Every line from the one with "You are a computer-use agent. 438x312 pixels." through the final line of the entries below should be returned exactly; leave out all other lines.

### [Stored data entries]
§ §

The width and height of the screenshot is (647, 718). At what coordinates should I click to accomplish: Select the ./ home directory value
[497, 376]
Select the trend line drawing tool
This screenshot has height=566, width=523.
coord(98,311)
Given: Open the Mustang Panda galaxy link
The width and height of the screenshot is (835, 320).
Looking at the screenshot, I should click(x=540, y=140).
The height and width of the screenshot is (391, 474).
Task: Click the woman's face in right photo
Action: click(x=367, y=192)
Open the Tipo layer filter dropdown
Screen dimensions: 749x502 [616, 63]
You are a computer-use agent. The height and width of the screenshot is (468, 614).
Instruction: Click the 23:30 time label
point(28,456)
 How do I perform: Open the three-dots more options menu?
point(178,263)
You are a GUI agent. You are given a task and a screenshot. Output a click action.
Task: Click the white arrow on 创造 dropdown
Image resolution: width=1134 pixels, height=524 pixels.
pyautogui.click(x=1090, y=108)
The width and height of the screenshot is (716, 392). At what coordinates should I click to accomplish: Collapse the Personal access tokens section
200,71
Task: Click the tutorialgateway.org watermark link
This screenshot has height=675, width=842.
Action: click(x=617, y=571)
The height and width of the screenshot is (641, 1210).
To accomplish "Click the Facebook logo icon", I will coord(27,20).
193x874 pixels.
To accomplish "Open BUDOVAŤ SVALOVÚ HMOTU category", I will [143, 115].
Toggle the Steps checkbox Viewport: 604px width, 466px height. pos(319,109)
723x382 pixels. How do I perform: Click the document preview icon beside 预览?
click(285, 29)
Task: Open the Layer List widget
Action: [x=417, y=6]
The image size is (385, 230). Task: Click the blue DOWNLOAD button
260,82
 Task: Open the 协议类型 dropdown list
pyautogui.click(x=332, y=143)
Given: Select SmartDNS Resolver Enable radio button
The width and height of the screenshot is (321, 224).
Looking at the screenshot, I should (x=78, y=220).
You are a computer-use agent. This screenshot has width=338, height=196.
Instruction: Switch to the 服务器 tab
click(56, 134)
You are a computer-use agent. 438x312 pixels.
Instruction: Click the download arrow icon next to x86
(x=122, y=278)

§ §

### [Solution to the problem]
You are a computer-use agent. 438x312 pixels.
Instruction: Click the download arrow icon next to x86
(x=122, y=278)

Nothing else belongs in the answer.